On the 27th of January, the UKHSA announced that it had identified the first case of human influenza H5N1 in the West Midlands.
As the details were a bit thin on the ground (strange, given our heavy financial investment in protection), the usual nosey old geezer fired off a FOI request to the UKHSA.
It’s not that we do not believe the UKHSA; they are here to protect us.
The rationale for our request is to determine whether this case was an incidental finding due to contamination or a result of PCRing anything on two legs and exactly how they reached the conclusion of bird-to-animal transmission. These will be the object of further requests for info. We focussed on this one to keep under the £400 ceiling.
If you click on the link, you will get to an 11-page document written in 2020 by the late Public Health England, which is clear, concise, authoritative and widely disregarded in the orgy of testing that followed.

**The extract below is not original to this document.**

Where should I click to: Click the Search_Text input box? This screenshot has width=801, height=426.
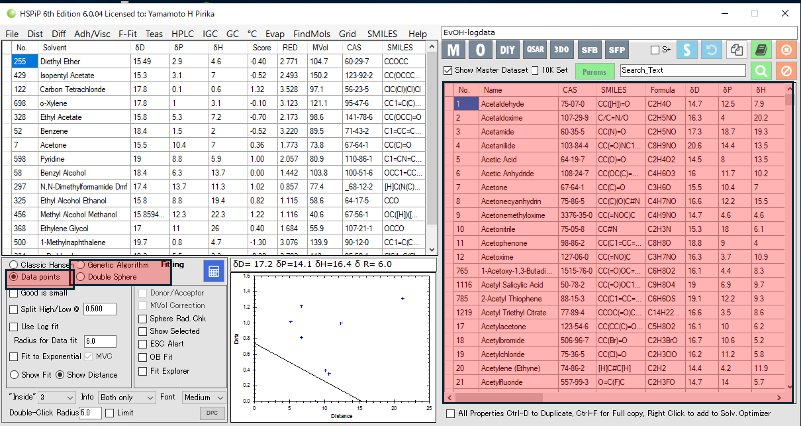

This post was written by two old geezers who, as reported in our Riddles series, spent a lot of time studying the cycle threshold and its significance. The old geezers would like to acknowledge K MacMartin for inspiring the title of this post.
PCR testing lab:
Thank you for your sample. What would you like us to find in it?
If 'they' are "PCRing anything on two legs", I wonder if they're including actual chickens in this PCRing festival. After all, chickens have two legs ... and scratch ...
I await the UKHSA answer with bated breath. After all, we prospective H1N5 victims need to prepare - for lockdowns, masks, PCR tests and vaccines, repeating all we've 'learned' to do five years ago.